*Aim of the task*:
Lines before the one containing "Where should I click to: Select" are to be left out; that line and every line after it, through the last line below, are to be reproduced exactly.
:: Material supplied
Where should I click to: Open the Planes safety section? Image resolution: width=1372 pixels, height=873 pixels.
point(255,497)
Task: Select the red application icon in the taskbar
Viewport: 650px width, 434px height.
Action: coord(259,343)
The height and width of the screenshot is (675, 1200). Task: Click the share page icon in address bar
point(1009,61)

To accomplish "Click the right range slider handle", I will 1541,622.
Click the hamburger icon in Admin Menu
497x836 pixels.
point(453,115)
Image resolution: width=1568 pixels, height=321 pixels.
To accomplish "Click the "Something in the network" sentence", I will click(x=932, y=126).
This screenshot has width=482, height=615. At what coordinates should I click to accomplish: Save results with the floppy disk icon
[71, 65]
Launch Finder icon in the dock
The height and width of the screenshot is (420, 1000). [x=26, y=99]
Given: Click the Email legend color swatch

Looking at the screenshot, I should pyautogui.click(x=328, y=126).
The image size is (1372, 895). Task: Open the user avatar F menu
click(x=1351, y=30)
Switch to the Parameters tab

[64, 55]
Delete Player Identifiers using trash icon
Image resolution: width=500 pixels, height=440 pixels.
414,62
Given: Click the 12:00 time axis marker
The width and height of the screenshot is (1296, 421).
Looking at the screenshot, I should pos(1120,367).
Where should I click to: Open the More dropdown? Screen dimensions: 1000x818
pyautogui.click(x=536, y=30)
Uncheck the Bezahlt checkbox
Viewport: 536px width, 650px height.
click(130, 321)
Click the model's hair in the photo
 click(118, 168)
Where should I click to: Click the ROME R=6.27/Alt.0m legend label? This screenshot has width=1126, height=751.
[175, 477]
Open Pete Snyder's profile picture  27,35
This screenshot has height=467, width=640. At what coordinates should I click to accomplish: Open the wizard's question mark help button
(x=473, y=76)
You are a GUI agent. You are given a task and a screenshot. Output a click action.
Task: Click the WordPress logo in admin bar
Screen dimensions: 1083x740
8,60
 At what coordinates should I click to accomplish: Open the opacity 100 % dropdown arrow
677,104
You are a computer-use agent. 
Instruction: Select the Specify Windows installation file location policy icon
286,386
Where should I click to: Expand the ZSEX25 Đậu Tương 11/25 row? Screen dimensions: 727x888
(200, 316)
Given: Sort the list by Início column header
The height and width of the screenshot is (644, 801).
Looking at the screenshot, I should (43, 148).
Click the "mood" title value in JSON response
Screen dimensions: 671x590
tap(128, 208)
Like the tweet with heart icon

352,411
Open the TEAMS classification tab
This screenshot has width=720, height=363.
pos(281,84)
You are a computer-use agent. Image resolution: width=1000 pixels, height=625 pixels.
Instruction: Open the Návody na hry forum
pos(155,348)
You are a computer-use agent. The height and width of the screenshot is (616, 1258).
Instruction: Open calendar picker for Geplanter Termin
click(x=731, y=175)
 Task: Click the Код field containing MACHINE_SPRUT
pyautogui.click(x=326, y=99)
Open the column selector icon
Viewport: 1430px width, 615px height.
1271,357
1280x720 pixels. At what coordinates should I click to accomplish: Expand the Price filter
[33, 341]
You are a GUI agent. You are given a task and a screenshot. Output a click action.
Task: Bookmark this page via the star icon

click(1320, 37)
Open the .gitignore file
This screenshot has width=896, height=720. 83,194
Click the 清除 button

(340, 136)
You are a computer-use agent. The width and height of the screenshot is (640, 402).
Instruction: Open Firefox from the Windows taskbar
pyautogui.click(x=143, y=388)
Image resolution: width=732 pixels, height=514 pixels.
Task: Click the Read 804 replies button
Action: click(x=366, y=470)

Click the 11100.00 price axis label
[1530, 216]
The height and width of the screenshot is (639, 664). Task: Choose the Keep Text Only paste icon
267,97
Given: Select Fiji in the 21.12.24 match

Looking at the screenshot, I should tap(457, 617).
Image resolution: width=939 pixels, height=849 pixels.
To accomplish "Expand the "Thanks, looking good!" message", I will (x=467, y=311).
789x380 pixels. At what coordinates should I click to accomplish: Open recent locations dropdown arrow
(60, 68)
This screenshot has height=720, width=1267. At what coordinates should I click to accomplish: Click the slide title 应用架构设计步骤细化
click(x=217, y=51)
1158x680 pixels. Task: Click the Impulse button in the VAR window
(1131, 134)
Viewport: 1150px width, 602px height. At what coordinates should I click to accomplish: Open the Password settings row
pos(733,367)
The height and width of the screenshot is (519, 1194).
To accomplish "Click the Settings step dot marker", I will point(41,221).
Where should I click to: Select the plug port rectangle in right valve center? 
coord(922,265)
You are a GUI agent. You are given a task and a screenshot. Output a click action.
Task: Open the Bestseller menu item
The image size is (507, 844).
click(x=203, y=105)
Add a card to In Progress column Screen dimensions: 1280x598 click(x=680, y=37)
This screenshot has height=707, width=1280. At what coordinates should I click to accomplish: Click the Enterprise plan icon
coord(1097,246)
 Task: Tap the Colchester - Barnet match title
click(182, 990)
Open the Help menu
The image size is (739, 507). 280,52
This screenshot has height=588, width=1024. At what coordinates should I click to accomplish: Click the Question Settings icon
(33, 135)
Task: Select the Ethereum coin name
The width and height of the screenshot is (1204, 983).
::::
*Response to the task*:
Where should I click to: Select the plug port rectangle in right valve center? 
coord(922,265)
You are a GUI agent. You are given a task and a screenshot. Output a click action.
Task: Open the Bestseller menu item
The image size is (507, 844).
click(x=203, y=105)
Add a card to In Progress column Screen dimensions: 1280x598 click(x=680, y=37)
This screenshot has height=707, width=1280. At what coordinates should I click to accomplish: Click the Enterprise plan icon
coord(1097,246)
 Task: Tap the Colchester - Barnet match title
click(182, 990)
Open the Help menu
The image size is (739, 507). 280,52
This screenshot has height=588, width=1024. At what coordinates should I click to accomplish: Click the Question Settings icon
(33, 135)
Task: Select the Ethereum coin name
The width and height of the screenshot is (1204, 983).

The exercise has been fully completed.